On the cha-cha front, the Malagon Sisters were a popular vocal trio who performed in several historic New York venues, playing shows throughout the Tri-State area and in New Orleans as well throughout the 1950s. The sisters, the daughters of a Dominican man and a Haitian woman, were bona fide members of the elite circles and well-to-do families in both the Dominican Republic and Haiti. The Malagon Sisters also played in elite New York venues such as the Apollo Theater and the Copacabana.  In addition, they had a standing engagement at the Chateau Madrid, located in mid-Manhattan.  In 1955, they were featured as a bright new act to watch by Variety Magazine; that same year they signed to Decca Records, later recording with René Touzet and the Cha Cha Rhythm Boys (click here to listen). In the late 1950s, appearances in film and TV boosted the sisters’ career significantly. They recorded merengue songs with Ricardo Rico and his Orchestra (click here to listen to recordings 1 and 2). In 1956, they performed “Oyeme Mamá” (click here to listen) and "Negra Merengue" (click here to listen) in the film El vividor starring famed Mexican comedian Germán Valdés, also known as Tin-Tan. The following year, on June 9th, 1957, the Malagon Sisters performed on The Ed Sullivan Show.  In 1958, the Sisters were invited to perform at the Harvest Moon Ball dance contest in Madison Square Garden.

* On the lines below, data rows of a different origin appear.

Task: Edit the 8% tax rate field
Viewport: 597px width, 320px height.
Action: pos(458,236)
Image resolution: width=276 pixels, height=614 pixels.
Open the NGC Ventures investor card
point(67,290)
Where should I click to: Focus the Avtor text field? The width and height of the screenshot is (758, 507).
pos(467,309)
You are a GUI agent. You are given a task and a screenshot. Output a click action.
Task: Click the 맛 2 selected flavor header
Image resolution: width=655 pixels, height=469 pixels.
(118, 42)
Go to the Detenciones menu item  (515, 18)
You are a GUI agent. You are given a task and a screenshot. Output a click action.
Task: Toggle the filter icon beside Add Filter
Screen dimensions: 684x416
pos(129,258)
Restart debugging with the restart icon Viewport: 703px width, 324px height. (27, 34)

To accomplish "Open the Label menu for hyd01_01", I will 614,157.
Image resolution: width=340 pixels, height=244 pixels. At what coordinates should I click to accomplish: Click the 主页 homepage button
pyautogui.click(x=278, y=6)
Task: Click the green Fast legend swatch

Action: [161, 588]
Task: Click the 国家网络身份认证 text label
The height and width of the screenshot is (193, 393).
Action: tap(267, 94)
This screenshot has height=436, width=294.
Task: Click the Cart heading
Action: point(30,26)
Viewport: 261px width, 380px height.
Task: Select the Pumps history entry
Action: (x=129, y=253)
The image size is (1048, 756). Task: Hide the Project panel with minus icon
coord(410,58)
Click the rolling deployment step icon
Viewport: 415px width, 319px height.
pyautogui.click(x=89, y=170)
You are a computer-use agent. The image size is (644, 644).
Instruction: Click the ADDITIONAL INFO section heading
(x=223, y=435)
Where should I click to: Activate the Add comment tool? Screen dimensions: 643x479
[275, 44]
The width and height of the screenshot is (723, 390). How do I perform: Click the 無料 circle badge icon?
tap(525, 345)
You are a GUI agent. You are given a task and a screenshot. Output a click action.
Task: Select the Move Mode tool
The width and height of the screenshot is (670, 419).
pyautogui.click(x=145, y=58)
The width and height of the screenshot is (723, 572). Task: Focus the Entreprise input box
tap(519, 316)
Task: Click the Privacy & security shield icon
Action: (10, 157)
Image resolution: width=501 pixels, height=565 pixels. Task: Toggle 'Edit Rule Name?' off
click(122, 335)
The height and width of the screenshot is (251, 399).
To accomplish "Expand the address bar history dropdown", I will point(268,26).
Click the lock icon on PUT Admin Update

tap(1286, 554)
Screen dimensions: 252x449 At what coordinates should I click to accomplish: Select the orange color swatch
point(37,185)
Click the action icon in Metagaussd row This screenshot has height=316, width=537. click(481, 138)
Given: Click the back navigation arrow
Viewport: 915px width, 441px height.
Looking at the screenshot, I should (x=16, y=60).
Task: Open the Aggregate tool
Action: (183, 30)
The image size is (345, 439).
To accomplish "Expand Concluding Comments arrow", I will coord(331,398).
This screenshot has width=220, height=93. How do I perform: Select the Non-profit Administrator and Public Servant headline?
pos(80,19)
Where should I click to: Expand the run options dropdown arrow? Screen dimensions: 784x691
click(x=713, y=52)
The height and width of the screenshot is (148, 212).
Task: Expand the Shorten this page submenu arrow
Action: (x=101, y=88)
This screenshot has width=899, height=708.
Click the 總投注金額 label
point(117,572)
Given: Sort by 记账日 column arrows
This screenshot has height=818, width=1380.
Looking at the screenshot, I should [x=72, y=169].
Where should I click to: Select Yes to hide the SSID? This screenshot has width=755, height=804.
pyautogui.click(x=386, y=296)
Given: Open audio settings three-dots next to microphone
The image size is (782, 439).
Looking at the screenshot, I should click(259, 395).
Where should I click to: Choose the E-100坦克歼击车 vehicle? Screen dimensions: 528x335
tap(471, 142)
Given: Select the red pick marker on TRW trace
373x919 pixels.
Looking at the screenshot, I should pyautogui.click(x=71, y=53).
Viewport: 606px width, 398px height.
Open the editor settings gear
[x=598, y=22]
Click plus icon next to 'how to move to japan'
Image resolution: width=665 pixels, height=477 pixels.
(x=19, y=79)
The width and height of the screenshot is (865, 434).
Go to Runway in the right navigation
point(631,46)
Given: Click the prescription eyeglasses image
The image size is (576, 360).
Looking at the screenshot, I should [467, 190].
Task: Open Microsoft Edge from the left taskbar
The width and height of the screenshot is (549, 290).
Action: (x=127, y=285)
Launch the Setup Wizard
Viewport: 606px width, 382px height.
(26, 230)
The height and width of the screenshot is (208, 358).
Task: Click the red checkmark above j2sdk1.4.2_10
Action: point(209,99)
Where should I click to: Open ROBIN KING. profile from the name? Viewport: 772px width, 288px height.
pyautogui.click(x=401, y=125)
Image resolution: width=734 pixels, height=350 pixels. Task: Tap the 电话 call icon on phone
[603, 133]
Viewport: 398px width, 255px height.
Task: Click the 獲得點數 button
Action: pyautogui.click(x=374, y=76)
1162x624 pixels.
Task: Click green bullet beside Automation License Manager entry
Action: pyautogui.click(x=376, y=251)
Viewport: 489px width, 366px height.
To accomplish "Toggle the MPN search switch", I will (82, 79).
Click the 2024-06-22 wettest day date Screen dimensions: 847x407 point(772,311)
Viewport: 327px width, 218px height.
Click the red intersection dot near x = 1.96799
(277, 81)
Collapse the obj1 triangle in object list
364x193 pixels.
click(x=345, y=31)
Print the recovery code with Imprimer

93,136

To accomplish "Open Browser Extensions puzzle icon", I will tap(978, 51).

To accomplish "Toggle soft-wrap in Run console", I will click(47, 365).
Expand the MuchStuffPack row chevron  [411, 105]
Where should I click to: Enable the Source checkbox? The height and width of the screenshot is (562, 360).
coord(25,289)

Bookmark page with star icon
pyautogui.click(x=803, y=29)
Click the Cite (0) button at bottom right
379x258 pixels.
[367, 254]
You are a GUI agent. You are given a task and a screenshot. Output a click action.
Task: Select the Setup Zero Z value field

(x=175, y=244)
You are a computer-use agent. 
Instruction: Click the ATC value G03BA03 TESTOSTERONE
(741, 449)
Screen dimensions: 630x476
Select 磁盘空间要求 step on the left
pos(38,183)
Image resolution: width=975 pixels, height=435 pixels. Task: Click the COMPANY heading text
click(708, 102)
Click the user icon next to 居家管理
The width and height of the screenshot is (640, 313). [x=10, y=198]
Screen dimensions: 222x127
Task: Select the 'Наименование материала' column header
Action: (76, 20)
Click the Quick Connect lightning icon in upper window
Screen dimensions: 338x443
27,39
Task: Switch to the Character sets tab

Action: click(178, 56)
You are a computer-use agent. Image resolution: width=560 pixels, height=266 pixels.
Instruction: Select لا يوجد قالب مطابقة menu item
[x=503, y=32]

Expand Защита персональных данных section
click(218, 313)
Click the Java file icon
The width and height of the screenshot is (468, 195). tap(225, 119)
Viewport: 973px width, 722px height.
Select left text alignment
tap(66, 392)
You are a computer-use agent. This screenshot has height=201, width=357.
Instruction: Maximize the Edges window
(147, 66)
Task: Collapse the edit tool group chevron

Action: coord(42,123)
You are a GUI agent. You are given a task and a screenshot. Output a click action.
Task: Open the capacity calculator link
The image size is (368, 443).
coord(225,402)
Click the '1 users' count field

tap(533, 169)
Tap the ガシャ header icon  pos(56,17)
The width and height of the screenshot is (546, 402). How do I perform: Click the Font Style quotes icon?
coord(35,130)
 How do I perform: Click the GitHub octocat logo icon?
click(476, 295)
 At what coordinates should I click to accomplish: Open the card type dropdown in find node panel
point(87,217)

In the following decade, the beginning of what would become a massive Dominican migration to the U.S. created new opportunities for aspiring and accomplished musicians.

[1] Hutchinson, Sydney. “Merengue Típico in New York City: A History,”  Camino Real, vol. 3, no. 4, 2011, 119-141.

[2] Austerlitz, Paul. Merengue: Dominican Music and Dominican Identity. Philadelphia, PA: Temple University Press, 1997, 74.

[3] Founder and owner of Ansonia Records label.

[4] Torres Tejeda, Jesús. Fichero artístico dominicano. Santo Domingo: Intergrafic, 1996, 109.

[5] Webman, Hal. Billboard, February 10, 1951, 30.

[6] Austerlitz, Merengue, 74.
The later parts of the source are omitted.